Review: Blood Knot

© Joan Marcus

It may be heretical to say, but seeing Athol Fugard’s landmark 1961 drama Blood Knot again, even in a superbly realized revival such as the one being presented by the Signature Theatre, is to be reminded how tedious it is. Such is the case, I’m afraid, with many of the playwright’s works, despite their historical and sociological importance. With one or two exceptions--Master Harold and the Boys being the most notable—Fugard’s dramas tend to be rambling and overly obvious in their themes. In most of them, you can be sure that the title will be dramatically uttered at one point, just to make sure we get the message.

 

This production--directed by the playwright and serving as the opener in a three-production season devoted to him—is the inaugural offering in the aptly named Alice Griffin Jewel Box Theatre in the company’s handsome new, Frank Gehry-designed theater complex dubbed The Pershing Square Signature Center.

 

The play concerns the relationship between two biracial South African brothers--one of whom is light enough to pass for white--who live together in a squalid shack on the outskirts of Port Elizabeth, South Africa. Zachariah (Colman Domingo) is a devil-may-care laborer at a whites-only park where his main job is to keep out his fellow blacks. The light-skinned, more ambitious Morris (Scott Shepherd), who has returned to his brother after a long absence, has dreams of saving up enough money to buy a farm for the two of them to run together.

 

Virtually nothing happens in the lengthy first act of this 2½ hour play, with the brothers engaging in lengthy verbal horseplay, much of it involving Morris’ efforts to procure a female pen pal and eventual love interest for his brother.  Unfortunately, she turns out to be white.

 

Things turn slightly more dramatic in the second half, although the chief conflict revolves around a game of play-acting in which Morris gets all too carried away with his role as a white man and lets loose with a racial epithet that threatens to tear him and his brother apart.
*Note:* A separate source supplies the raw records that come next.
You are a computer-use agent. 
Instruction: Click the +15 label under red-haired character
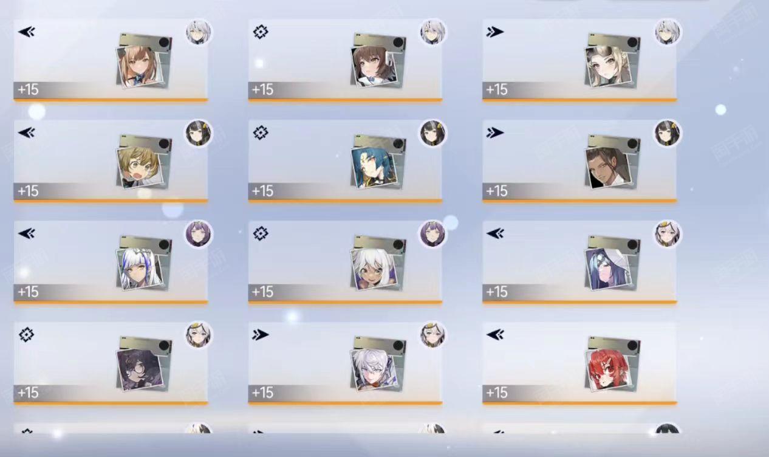[x=497, y=393]
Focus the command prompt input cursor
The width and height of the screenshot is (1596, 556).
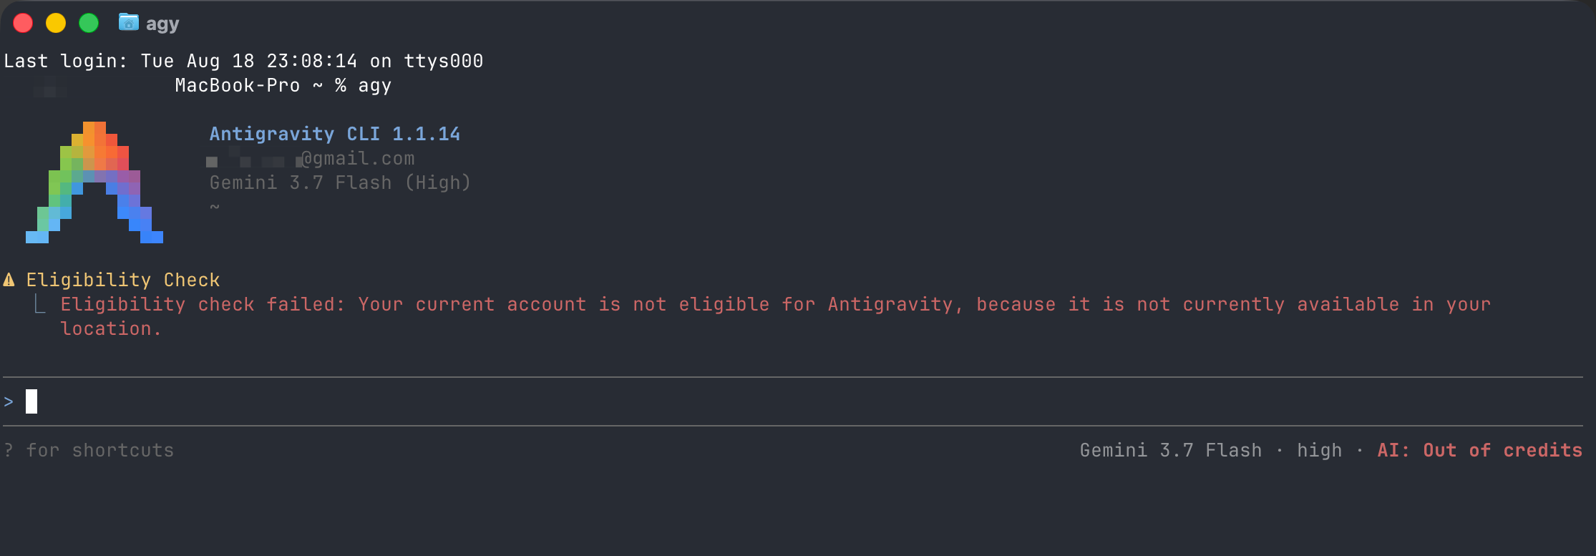click(x=31, y=401)
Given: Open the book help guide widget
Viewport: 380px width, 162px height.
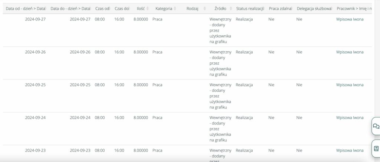Looking at the screenshot, I should [376, 148].
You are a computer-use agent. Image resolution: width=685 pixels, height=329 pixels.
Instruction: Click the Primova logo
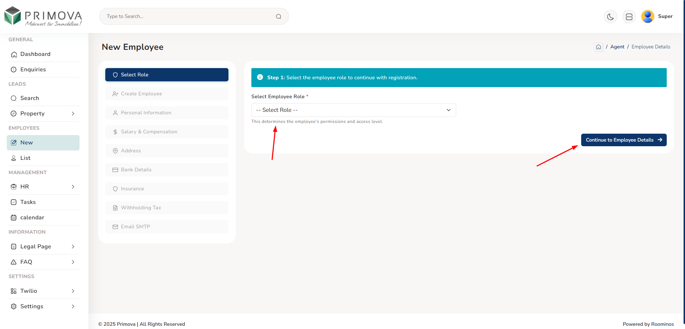[x=43, y=16]
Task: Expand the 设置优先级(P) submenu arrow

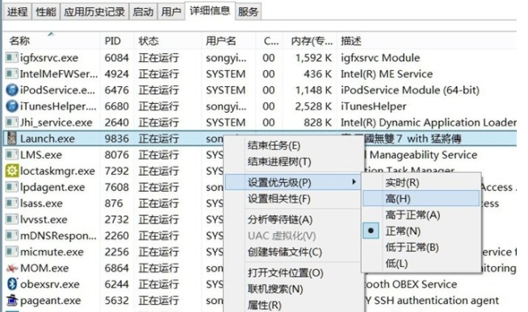Action: pyautogui.click(x=354, y=182)
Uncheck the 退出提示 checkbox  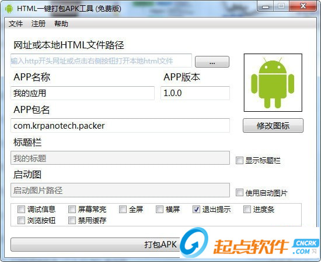tap(196, 209)
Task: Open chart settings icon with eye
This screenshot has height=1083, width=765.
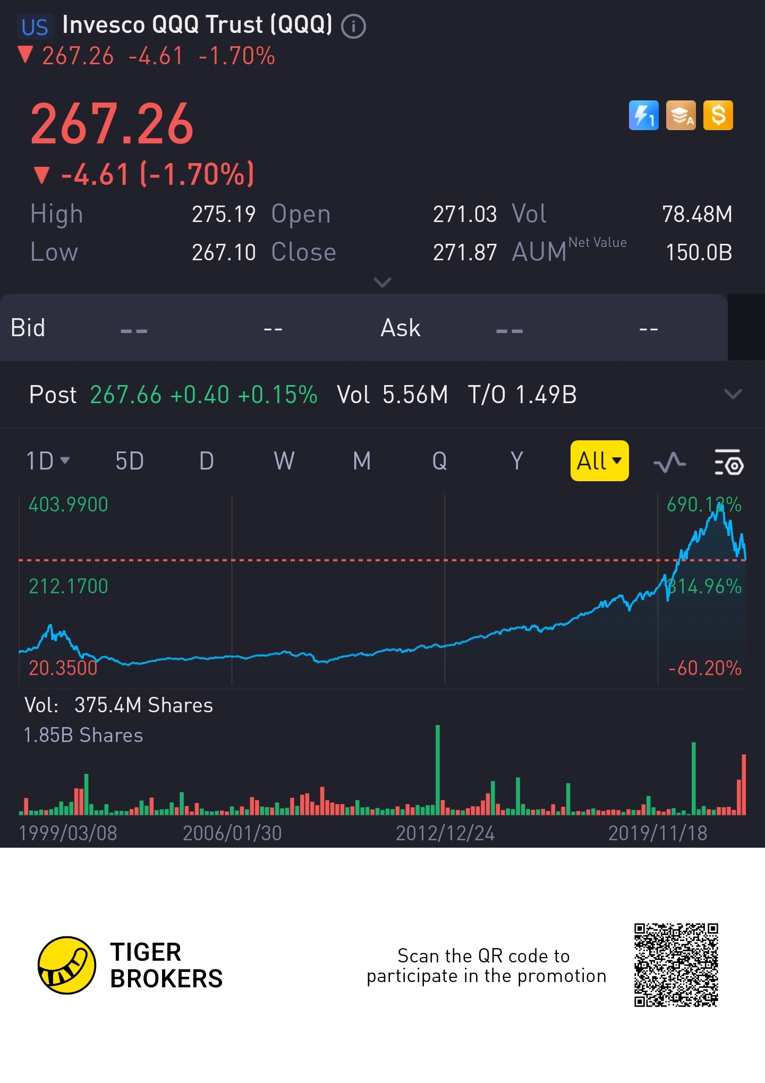Action: [729, 462]
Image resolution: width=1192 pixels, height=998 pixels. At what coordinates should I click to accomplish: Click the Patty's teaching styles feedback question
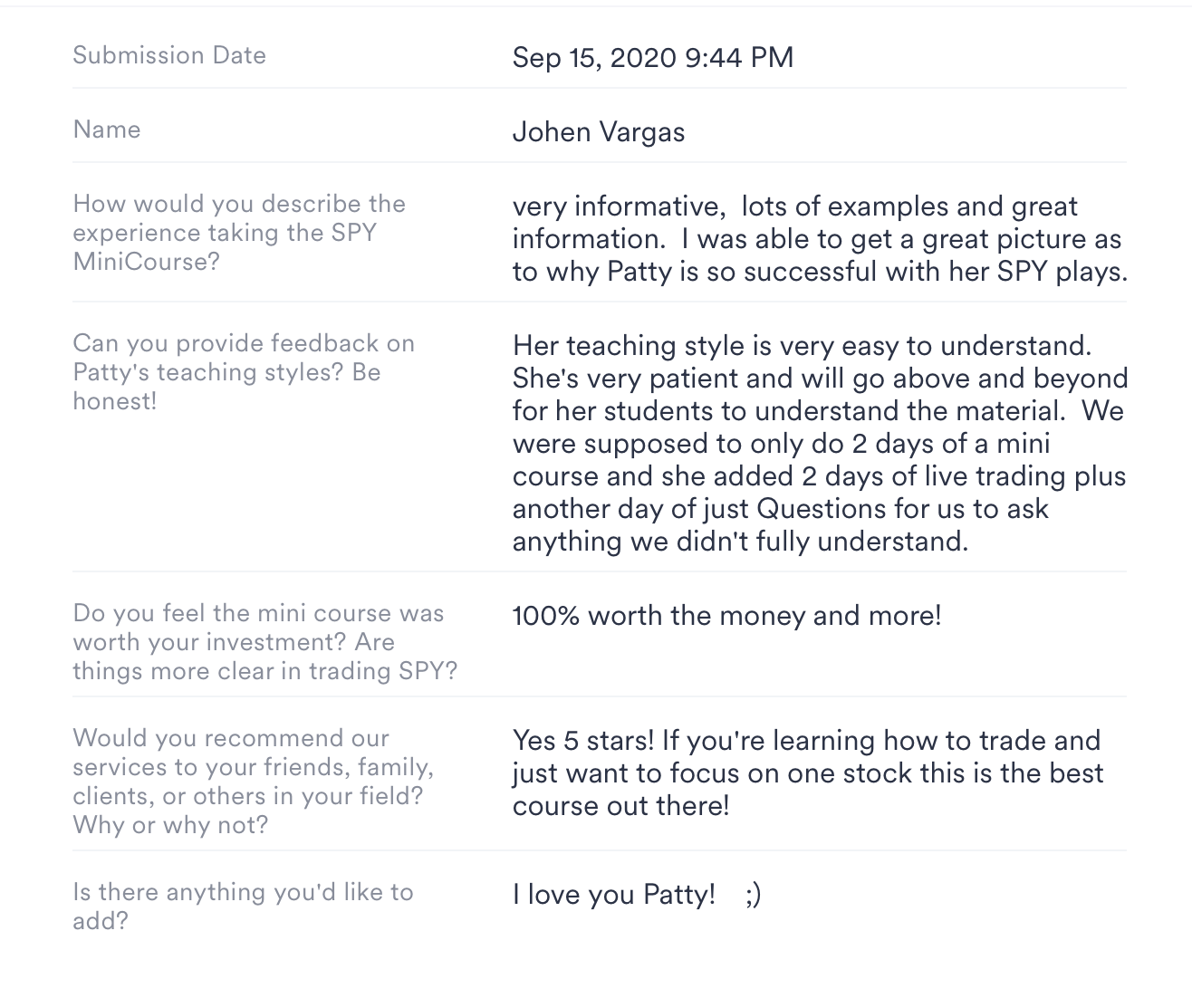pyautogui.click(x=243, y=372)
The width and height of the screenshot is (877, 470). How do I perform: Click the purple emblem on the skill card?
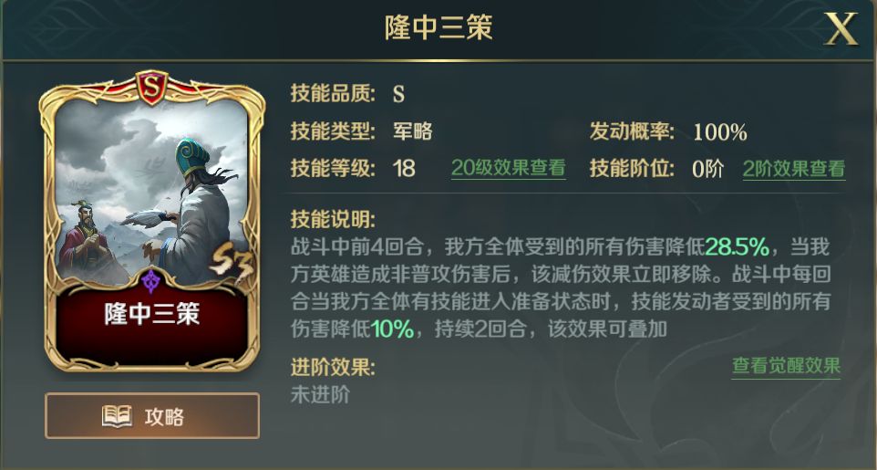click(x=151, y=281)
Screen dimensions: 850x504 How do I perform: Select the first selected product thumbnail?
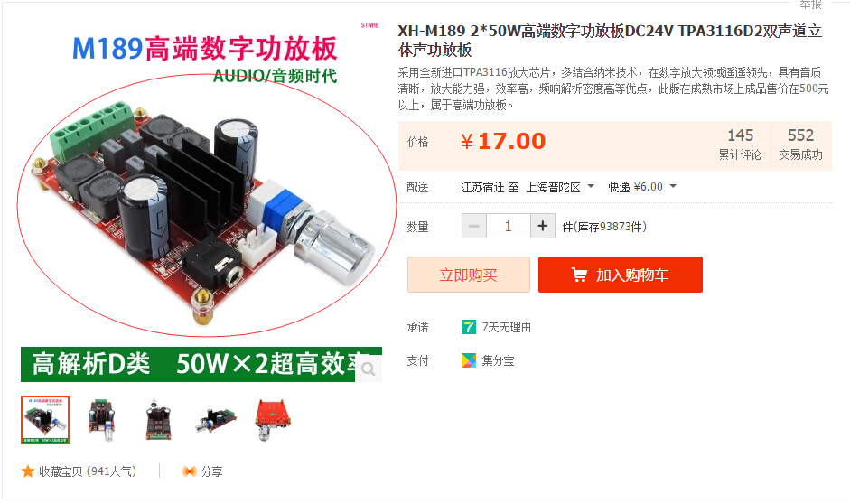pos(45,420)
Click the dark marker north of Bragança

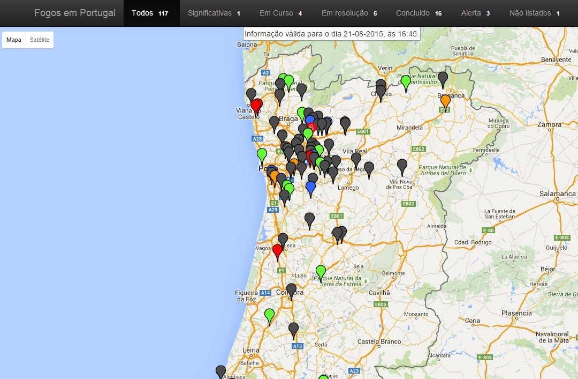click(443, 78)
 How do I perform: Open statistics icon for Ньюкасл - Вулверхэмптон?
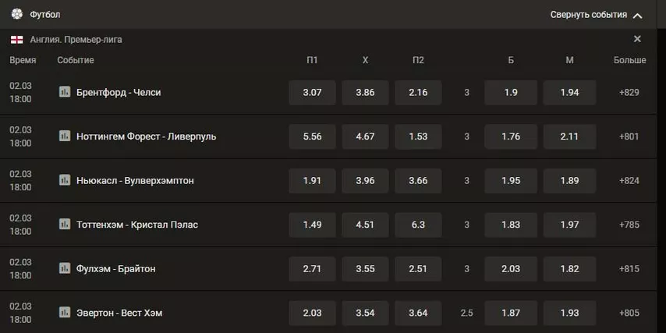click(65, 180)
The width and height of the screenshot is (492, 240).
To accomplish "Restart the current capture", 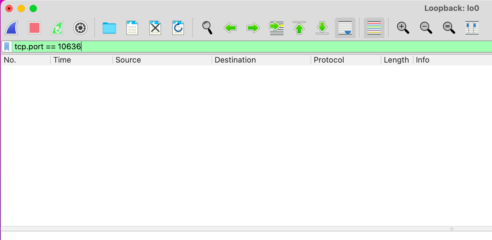I will (57, 28).
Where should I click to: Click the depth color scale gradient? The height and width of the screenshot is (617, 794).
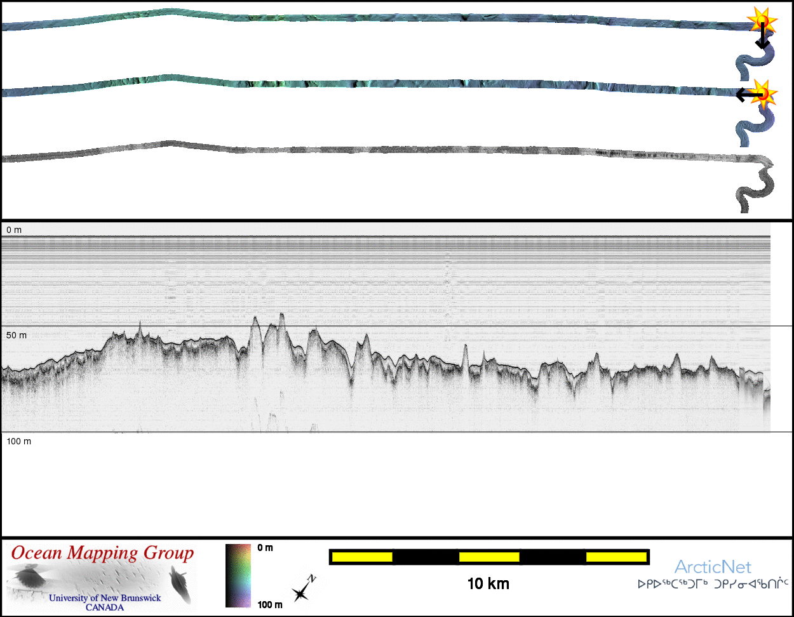[x=239, y=576]
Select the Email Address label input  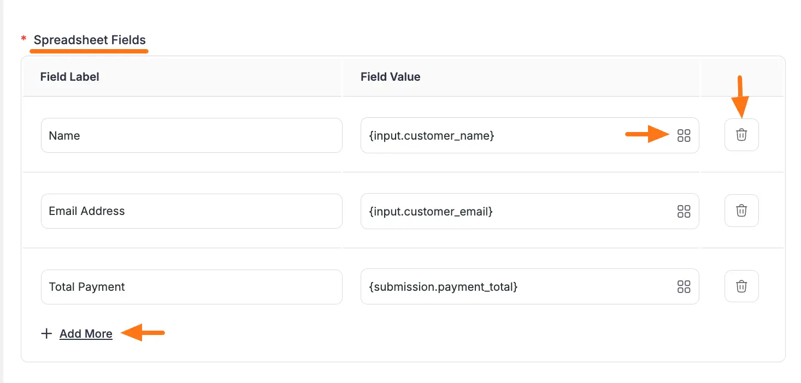tap(191, 211)
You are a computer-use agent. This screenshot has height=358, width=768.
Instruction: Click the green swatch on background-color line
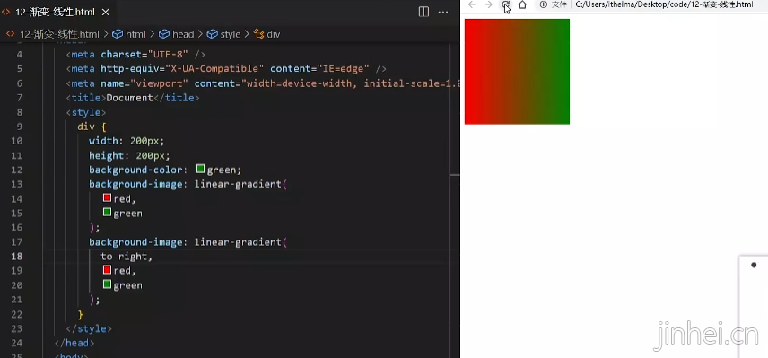(x=200, y=169)
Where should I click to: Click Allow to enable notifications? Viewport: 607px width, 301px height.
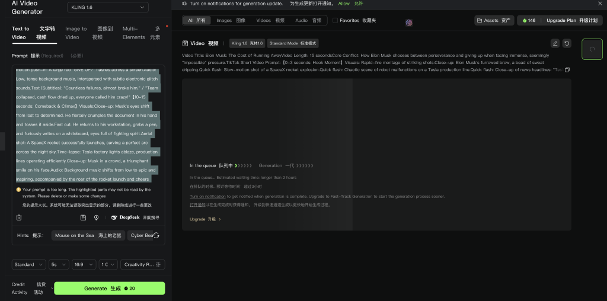tap(344, 4)
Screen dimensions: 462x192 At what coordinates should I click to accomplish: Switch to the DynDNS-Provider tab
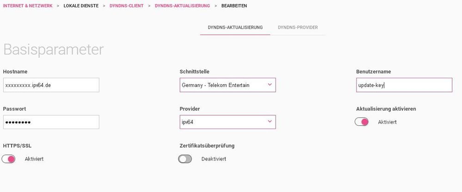coord(297,27)
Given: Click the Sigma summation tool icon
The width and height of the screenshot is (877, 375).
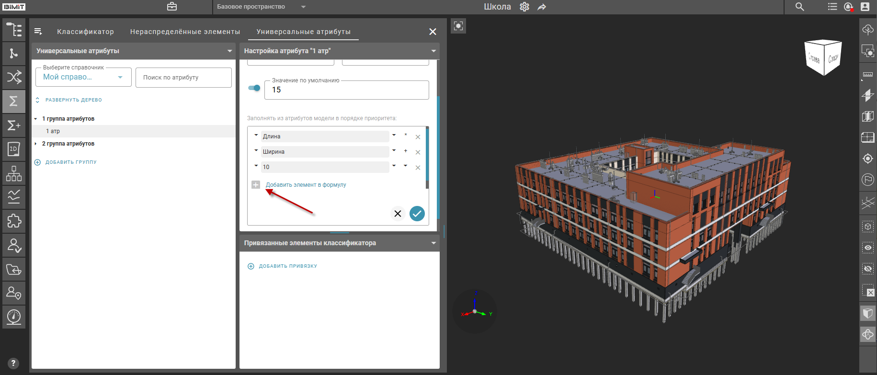Looking at the screenshot, I should pyautogui.click(x=14, y=101).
It foreshadows the later but similar angry prejudicial exchange that would figure so prominently, and to far greater effect, in Master Harold.   

 

The venue’s intimacy certainly enhances the production’s impact, with the superb, fully lived-in performances by the two actors registering with a visceral intensity. Equally effective is Christopher H. Barreca’s rickety, ramshackle set, which is perched on a platform surrounded by detritus and literally comes apart in the play’s final moments, eerily mirroring the emotional desolation of the characters.

 

The Fugard season continues with a revival of his 1989 My Children! My Africa!  followed by the New York premiere of The Train Driver.

           

Pershing Square Signature Center, 480 W. 42nd St. 212-244-7529. Through March 11.